YOUR TASK: Set out the lines of the listing from the one containing "The height and width of the screenshot is (527, 702)." through the one containing "pos(185,495)" as a numbered list, skipping any blank lines.

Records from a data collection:
(begin)

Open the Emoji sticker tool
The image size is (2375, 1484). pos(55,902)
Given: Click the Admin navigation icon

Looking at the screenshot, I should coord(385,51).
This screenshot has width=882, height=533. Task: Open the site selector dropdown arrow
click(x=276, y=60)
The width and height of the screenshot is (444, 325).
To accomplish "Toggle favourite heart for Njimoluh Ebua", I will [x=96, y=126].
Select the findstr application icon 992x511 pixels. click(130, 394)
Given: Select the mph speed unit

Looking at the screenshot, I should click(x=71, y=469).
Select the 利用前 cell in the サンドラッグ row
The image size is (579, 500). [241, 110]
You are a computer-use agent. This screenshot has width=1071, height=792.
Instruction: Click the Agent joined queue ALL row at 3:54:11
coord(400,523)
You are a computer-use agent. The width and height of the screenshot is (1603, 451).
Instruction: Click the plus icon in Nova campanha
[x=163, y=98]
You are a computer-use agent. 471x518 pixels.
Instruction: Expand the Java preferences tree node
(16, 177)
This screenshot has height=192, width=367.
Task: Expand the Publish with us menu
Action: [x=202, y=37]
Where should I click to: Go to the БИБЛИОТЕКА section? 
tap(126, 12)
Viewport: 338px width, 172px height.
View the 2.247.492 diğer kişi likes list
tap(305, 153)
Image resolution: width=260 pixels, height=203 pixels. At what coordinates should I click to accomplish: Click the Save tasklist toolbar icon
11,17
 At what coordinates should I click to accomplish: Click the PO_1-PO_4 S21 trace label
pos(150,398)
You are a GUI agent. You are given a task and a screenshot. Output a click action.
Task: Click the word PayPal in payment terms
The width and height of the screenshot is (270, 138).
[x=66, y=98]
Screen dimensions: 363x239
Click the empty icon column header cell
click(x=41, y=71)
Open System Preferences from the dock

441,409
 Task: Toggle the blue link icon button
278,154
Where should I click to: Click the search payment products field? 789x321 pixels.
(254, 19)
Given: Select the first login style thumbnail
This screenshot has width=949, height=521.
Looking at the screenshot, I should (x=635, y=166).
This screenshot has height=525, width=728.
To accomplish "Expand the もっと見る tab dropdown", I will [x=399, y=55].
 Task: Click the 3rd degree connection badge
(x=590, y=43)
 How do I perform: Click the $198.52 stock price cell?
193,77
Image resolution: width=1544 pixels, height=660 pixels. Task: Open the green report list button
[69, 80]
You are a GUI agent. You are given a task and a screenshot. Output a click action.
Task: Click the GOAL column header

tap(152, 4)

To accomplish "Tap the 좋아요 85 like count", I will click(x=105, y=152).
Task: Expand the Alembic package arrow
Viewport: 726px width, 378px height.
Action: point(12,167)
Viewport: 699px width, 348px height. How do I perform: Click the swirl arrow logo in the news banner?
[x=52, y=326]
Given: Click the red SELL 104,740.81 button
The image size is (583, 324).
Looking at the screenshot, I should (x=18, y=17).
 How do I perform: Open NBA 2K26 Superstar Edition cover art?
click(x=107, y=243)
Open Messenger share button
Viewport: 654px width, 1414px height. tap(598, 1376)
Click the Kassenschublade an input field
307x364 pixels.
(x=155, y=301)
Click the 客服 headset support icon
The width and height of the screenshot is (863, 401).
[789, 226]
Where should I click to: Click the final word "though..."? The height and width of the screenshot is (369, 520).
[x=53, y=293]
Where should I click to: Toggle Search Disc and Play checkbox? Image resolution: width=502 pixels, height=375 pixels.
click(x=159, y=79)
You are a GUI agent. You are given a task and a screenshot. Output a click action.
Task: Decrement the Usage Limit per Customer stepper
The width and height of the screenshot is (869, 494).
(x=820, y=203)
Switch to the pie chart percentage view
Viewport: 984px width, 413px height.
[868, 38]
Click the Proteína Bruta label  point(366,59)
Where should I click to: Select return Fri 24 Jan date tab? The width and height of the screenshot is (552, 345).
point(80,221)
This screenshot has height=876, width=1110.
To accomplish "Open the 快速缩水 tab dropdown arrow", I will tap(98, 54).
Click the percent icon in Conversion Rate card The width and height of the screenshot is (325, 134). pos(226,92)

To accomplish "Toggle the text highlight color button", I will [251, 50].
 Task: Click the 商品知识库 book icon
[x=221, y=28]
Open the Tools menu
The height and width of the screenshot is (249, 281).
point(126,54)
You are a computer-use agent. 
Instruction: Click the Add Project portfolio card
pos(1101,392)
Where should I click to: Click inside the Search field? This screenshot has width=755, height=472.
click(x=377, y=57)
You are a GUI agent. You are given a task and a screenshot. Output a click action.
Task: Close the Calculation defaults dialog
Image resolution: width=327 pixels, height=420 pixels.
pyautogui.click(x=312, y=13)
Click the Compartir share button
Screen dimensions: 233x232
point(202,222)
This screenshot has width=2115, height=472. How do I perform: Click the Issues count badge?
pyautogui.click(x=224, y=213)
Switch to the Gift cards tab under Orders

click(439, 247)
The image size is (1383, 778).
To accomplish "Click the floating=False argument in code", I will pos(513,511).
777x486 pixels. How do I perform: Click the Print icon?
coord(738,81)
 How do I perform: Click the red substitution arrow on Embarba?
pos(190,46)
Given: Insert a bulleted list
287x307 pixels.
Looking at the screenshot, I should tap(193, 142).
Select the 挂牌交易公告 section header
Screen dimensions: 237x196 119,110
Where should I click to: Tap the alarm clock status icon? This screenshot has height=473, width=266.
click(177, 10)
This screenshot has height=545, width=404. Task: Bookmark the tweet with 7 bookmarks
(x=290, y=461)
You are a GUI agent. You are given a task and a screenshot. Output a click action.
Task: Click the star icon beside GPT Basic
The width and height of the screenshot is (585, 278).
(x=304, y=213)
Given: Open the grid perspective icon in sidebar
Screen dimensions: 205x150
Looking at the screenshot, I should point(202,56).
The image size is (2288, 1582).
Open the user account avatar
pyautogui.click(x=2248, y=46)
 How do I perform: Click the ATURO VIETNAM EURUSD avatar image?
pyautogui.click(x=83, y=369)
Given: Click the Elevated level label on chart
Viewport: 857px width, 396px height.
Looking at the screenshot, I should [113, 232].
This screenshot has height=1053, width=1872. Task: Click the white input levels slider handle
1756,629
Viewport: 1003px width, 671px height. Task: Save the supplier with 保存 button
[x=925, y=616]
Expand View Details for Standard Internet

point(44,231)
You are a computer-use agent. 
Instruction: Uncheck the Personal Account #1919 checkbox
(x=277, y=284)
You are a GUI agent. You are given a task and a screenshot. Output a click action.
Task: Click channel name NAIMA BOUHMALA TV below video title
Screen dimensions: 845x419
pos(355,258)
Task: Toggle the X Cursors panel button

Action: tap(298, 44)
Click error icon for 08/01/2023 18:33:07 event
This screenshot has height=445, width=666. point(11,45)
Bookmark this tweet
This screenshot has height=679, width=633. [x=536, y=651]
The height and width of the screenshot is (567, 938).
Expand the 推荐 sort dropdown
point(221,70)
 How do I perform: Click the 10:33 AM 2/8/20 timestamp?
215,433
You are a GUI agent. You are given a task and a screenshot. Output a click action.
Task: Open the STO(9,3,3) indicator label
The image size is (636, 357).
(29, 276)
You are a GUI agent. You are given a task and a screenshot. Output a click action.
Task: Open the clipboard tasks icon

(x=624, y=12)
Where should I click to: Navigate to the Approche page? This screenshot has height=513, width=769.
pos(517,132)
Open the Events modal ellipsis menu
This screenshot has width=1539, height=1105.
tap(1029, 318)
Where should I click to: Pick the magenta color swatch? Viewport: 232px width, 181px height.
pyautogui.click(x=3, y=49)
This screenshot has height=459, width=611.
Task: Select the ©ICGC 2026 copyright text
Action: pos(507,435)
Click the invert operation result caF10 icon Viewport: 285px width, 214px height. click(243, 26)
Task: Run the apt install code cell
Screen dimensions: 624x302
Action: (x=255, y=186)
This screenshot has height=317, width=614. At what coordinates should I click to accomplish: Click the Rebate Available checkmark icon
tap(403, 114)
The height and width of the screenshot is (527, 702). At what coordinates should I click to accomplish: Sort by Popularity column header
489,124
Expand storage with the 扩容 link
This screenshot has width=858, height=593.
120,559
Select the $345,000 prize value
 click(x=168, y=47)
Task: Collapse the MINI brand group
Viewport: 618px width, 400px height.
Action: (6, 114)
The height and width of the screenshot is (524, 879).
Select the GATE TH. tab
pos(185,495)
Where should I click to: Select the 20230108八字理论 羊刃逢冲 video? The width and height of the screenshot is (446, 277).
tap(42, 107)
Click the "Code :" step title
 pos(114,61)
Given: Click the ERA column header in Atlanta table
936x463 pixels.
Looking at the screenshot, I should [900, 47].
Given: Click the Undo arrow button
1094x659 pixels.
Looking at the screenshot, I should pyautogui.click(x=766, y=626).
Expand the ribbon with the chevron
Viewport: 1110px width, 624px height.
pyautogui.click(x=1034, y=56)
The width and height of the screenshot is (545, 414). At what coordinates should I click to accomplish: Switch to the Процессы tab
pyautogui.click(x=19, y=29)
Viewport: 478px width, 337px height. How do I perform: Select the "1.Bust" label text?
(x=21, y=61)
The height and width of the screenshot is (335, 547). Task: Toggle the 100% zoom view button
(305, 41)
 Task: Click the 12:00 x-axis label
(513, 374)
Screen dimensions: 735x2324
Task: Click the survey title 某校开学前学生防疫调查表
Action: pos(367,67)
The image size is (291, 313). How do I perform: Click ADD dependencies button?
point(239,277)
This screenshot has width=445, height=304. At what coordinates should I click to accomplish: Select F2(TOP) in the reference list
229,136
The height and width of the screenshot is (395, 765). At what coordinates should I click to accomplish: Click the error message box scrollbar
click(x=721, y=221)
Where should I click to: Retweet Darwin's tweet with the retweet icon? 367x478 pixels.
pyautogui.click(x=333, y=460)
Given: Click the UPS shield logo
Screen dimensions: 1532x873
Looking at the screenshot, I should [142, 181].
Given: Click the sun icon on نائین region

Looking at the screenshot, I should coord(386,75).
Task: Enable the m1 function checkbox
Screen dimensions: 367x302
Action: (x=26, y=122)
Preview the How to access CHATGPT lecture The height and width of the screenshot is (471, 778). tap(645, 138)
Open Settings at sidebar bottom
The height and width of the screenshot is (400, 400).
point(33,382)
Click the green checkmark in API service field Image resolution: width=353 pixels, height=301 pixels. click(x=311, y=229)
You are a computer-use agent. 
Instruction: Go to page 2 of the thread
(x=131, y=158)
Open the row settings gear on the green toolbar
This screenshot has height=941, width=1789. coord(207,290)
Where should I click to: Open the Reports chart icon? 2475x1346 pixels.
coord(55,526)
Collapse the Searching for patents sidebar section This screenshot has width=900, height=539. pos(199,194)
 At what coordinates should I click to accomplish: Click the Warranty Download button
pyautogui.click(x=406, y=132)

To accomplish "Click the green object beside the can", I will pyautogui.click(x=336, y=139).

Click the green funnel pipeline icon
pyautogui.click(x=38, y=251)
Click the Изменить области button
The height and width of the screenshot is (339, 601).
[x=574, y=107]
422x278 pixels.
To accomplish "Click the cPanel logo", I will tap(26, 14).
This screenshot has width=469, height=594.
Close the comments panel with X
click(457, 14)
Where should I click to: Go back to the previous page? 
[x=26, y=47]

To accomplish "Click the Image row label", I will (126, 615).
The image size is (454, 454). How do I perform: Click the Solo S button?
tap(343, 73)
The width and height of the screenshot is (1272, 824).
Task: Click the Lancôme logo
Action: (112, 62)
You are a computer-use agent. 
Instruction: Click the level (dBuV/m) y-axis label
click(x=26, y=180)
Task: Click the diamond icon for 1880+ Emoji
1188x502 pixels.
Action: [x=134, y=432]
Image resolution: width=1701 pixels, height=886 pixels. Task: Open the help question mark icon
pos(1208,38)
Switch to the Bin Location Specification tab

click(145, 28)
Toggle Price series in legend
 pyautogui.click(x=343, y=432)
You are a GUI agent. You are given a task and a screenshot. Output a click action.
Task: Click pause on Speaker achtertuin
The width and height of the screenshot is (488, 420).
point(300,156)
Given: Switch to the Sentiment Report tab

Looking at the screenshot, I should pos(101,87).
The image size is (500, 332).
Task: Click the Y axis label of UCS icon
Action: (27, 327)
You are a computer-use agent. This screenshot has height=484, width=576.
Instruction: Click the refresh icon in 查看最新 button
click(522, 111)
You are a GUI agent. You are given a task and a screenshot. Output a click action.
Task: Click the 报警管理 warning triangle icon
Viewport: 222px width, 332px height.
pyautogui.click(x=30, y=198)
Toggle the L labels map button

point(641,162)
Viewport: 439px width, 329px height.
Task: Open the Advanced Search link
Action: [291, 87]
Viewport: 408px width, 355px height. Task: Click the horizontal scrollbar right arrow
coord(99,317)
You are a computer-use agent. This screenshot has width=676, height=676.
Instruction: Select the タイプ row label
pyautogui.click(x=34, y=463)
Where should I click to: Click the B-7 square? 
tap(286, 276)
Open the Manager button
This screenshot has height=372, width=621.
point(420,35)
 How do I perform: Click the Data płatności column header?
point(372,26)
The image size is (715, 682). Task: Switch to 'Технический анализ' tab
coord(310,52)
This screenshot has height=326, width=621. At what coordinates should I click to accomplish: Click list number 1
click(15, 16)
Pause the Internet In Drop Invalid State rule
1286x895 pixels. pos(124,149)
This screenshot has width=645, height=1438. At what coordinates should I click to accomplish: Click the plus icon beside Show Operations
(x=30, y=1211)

(end)

SOLVED EXERCISE:
1. The height and width of the screenshot is (527, 702). At what coordinates should I click to accomplish: Sort by Popularity column header
2. 489,124
3. Expand storage with the 扩容 link
4. This screenshot has width=858, height=593.
5. 120,559
6. Select the $345,000 prize value
7.  click(x=168, y=47)
8. Task: Collapse the MINI brand group
9. Viewport: 618px width, 400px height.
10. Action: (6, 114)
11. The height and width of the screenshot is (524, 879).
12. Select the GATE TH. tab
13. pos(185,495)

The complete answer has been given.